## EXERCISE
Return every line of the listing below unchanged, in the same order.

## STUDY MATERIAL

>>>

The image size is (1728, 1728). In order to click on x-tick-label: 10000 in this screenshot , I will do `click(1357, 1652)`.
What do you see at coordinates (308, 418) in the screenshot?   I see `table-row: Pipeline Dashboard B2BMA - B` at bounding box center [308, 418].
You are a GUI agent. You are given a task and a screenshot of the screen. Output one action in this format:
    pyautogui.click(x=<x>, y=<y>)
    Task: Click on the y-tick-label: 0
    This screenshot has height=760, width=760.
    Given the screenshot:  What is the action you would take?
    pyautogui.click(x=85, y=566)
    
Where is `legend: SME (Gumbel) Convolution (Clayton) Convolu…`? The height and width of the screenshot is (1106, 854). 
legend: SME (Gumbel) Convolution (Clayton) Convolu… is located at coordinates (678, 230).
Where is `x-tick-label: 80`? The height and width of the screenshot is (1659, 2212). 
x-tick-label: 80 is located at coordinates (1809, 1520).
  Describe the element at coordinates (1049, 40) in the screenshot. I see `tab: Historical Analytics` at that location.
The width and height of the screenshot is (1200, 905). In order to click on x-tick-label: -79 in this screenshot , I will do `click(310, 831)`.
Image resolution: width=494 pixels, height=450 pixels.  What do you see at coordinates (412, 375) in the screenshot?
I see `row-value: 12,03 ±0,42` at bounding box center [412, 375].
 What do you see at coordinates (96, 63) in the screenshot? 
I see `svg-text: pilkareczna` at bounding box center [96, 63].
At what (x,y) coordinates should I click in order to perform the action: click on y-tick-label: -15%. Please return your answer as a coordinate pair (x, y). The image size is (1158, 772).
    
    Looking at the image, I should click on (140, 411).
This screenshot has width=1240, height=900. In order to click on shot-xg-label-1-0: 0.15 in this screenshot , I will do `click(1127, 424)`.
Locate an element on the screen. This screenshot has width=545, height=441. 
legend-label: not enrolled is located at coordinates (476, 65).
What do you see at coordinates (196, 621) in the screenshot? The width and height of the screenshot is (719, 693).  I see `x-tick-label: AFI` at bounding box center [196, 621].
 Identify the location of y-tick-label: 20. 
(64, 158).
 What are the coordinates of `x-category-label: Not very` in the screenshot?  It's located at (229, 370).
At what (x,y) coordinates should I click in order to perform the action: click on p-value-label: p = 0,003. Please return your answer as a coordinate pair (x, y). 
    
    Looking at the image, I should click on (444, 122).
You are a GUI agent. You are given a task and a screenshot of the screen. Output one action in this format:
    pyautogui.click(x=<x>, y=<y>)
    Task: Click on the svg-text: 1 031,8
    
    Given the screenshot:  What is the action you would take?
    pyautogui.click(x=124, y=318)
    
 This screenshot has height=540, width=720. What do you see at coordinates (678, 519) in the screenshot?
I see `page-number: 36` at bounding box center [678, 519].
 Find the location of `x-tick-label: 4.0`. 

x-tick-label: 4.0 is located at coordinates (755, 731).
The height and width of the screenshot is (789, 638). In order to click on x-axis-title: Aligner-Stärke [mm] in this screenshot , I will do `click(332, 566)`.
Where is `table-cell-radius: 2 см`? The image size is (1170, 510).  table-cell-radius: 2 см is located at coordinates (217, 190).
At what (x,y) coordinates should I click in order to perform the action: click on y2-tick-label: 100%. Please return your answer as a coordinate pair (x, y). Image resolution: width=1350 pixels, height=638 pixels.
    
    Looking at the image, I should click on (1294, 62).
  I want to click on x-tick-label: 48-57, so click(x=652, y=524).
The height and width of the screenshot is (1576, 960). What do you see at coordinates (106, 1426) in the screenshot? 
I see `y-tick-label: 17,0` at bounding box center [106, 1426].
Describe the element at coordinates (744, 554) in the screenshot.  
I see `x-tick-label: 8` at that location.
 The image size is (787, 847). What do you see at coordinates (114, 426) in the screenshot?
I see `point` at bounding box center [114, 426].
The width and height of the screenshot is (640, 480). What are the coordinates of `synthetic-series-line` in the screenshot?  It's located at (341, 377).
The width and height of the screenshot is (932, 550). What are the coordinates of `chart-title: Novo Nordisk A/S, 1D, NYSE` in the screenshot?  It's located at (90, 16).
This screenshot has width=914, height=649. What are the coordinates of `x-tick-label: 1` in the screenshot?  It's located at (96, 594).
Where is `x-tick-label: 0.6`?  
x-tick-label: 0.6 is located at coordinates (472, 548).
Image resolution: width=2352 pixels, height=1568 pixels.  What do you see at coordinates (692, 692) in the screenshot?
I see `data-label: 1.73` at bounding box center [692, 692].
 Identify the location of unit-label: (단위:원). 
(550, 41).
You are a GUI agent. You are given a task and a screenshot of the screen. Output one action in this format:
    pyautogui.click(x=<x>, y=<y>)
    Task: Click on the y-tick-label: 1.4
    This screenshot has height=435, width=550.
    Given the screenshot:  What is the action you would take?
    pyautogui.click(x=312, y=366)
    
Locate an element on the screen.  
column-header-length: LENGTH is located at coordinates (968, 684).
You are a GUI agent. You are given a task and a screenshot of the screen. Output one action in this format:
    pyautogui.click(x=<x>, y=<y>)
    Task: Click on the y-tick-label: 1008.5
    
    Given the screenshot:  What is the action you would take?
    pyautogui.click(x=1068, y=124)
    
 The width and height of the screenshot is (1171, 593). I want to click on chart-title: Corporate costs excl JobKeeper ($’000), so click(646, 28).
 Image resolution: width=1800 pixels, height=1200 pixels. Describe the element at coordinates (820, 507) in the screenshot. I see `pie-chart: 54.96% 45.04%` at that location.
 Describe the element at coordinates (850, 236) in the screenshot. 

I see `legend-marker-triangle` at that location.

<<<

## ANSWER SPACE
The image size is (1728, 1728). In order to click on x-tick-label: 10000 in this screenshot , I will do `click(1357, 1652)`.
What do you see at coordinates (308, 418) in the screenshot?   I see `table-row: Pipeline Dashboard B2BMA - B` at bounding box center [308, 418].
You are a GUI agent. You are given a task and a screenshot of the screen. Output one action in this format:
    pyautogui.click(x=<x>, y=<y>)
    Task: Click on the y-tick-label: 0
    This screenshot has height=760, width=760.
    Given the screenshot:  What is the action you would take?
    pyautogui.click(x=85, y=566)
    
Where is `legend: SME (Gumbel) Convolution (Clayton) Convolu…`? The height and width of the screenshot is (1106, 854). 
legend: SME (Gumbel) Convolution (Clayton) Convolu… is located at coordinates (678, 230).
Where is `x-tick-label: 80`? The height and width of the screenshot is (1659, 2212). 
x-tick-label: 80 is located at coordinates (1809, 1520).
  Describe the element at coordinates (1049, 40) in the screenshot. I see `tab: Historical Analytics` at that location.
The width and height of the screenshot is (1200, 905). In order to click on x-tick-label: -79 in this screenshot , I will do `click(310, 831)`.
Image resolution: width=494 pixels, height=450 pixels.  What do you see at coordinates (412, 375) in the screenshot?
I see `row-value: 12,03 ±0,42` at bounding box center [412, 375].
 What do you see at coordinates (96, 63) in the screenshot? 
I see `svg-text: pilkareczna` at bounding box center [96, 63].
At what (x,y) coordinates should I click in order to perform the action: click on y-tick-label: -15%. Please return your answer as a coordinate pair (x, y). The image size is (1158, 772).
    
    Looking at the image, I should click on (140, 411).
This screenshot has width=1240, height=900. In order to click on shot-xg-label-1-0: 0.15 in this screenshot , I will do `click(1127, 424)`.
Locate an element on the screen. This screenshot has width=545, height=441. 
legend-label: not enrolled is located at coordinates (476, 65).
What do you see at coordinates (196, 621) in the screenshot? The width and height of the screenshot is (719, 693).  I see `x-tick-label: AFI` at bounding box center [196, 621].
 Identify the location of y-tick-label: 20. 
(64, 158).
 What are the coordinates of `x-category-label: Not very` in the screenshot?  It's located at (229, 370).
At what (x,y) coordinates should I click in order to perform the action: click on p-value-label: p = 0,003. Please return your answer as a coordinate pair (x, y). 
    
    Looking at the image, I should click on (444, 122).
You are a GUI agent. You are given a task and a screenshot of the screen. Output one action in this format:
    pyautogui.click(x=<x>, y=<y>)
    Task: Click on the svg-text: 1 031,8
    
    Given the screenshot:  What is the action you would take?
    pyautogui.click(x=124, y=318)
    
 This screenshot has height=540, width=720. What do you see at coordinates (678, 519) in the screenshot?
I see `page-number: 36` at bounding box center [678, 519].
 Find the location of `x-tick-label: 4.0`. 

x-tick-label: 4.0 is located at coordinates (755, 731).
The height and width of the screenshot is (789, 638). In order to click on x-axis-title: Aligner-Stärke [mm] in this screenshot , I will do `click(332, 566)`.
Where is `table-cell-radius: 2 см`? The image size is (1170, 510).  table-cell-radius: 2 см is located at coordinates (217, 190).
At what (x,y) coordinates should I click in order to perform the action: click on y2-tick-label: 100%. Please return your answer as a coordinate pair (x, y). Image resolution: width=1350 pixels, height=638 pixels.
    
    Looking at the image, I should click on (1294, 62).
  I want to click on x-tick-label: 48-57, so click(x=652, y=524).
The height and width of the screenshot is (1576, 960). What do you see at coordinates (106, 1426) in the screenshot? 
I see `y-tick-label: 17,0` at bounding box center [106, 1426].
Describe the element at coordinates (744, 554) in the screenshot.  
I see `x-tick-label: 8` at that location.
 The image size is (787, 847). What do you see at coordinates (114, 426) in the screenshot?
I see `point` at bounding box center [114, 426].
The width and height of the screenshot is (640, 480). What are the coordinates of `synthetic-series-line` in the screenshot?  It's located at (341, 377).
The width and height of the screenshot is (932, 550). What are the coordinates of `chart-title: Novo Nordisk A/S, 1D, NYSE` in the screenshot?  It's located at (90, 16).
This screenshot has width=914, height=649. What are the coordinates of `x-tick-label: 1` in the screenshot?  It's located at (96, 594).
Where is `x-tick-label: 0.6`?  
x-tick-label: 0.6 is located at coordinates (472, 548).
Image resolution: width=2352 pixels, height=1568 pixels.  What do you see at coordinates (692, 692) in the screenshot?
I see `data-label: 1.73` at bounding box center [692, 692].
 Identify the location of unit-label: (단위:원). 
(550, 41).
You are a GUI agent. You are given a task and a screenshot of the screen. Output one action in this format:
    pyautogui.click(x=<x>, y=<y>)
    Task: Click on the y-tick-label: 1.4
    This screenshot has height=435, width=550.
    Given the screenshot:  What is the action you would take?
    pyautogui.click(x=312, y=366)
    
Locate an element on the screen.  
column-header-length: LENGTH is located at coordinates (968, 684).
You are a GUI agent. You are given a task and a screenshot of the screen. Output one action in this format:
    pyautogui.click(x=<x>, y=<y>)
    Task: Click on the y-tick-label: 1008.5
    
    Given the screenshot:  What is the action you would take?
    pyautogui.click(x=1068, y=124)
    
 The width and height of the screenshot is (1171, 593). I want to click on chart-title: Corporate costs excl JobKeeper ($’000), so click(646, 28).
 Image resolution: width=1800 pixels, height=1200 pixels. Describe the element at coordinates (820, 507) in the screenshot. I see `pie-chart: 54.96% 45.04%` at that location.
 Describe the element at coordinates (850, 236) in the screenshot. 

I see `legend-marker-triangle` at that location.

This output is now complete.